2. The method for electric power of claim 1 an adjustable surge load test device of a magnetic relay, the resistor is characterized in that the resistance value of the third resistor (31) is 7500 ohms; the fourth resistor (32) the resistance value of (2) is 1000 ohm; the resistance value of the fifth resistor (33) is 5.6 ohms; the resistance value of the sixth resistor (35) is 22 ohms; the resistance value of the seventh resistor (36) is 0.1 ohm.

3. The adjustable surge load test device for an electromagnetic relay according to claim 1, wherein the main control unit (22) is an FPGA chip; the coil driving circuit (24) is a transistor array, the control input end of the transistor array is connected with the coil driving control I/O port of the main control unit (22), and the output port of the transistor array is connected with the electromagnetic relay coil (W) through the surge load generating unit (3).
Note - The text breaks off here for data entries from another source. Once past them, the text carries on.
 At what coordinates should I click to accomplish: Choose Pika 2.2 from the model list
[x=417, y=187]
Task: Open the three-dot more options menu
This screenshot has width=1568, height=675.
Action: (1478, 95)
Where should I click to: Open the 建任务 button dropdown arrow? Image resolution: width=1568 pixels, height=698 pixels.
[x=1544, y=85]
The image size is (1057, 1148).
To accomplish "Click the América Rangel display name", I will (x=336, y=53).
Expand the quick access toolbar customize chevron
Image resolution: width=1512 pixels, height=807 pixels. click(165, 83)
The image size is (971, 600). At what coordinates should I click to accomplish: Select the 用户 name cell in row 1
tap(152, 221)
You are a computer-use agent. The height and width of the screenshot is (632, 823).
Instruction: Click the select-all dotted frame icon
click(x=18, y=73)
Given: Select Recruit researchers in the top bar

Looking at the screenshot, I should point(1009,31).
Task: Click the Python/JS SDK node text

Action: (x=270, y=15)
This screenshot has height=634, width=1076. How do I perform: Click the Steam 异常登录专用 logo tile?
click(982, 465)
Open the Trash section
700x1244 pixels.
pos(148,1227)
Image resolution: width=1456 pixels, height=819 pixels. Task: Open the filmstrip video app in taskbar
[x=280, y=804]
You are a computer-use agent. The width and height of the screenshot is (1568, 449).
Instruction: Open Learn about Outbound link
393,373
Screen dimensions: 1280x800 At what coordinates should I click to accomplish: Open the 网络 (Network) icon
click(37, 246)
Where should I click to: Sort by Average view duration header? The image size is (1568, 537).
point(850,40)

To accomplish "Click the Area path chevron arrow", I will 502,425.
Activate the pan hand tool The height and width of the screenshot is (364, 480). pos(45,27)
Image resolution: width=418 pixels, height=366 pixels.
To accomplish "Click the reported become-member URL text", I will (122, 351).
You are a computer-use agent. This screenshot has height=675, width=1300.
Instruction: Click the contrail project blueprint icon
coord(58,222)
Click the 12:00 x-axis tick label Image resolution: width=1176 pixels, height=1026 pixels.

4. The adjustable surge load test apparatus for an electromagnetic relay according to claim 1, wherein the data acquisition circuit (23) further comprises: a voltage dividing circuit, a follower circuit and an A/D conversion chip, wherein,

the E port of the surge load generating unit (3) is connected to the input pin of the A/D conversion chip through the voltage dividing circuit and the follower circuit, and the output pin of the A/D conversion chip is connected with the data acquisition control I/O port of the main control unit (22).

5. The adjustable surge load test device for an electromagnetic relay according to claim 1, wherein the first end of the fourth resistor (32) is connected to the main control unit (22).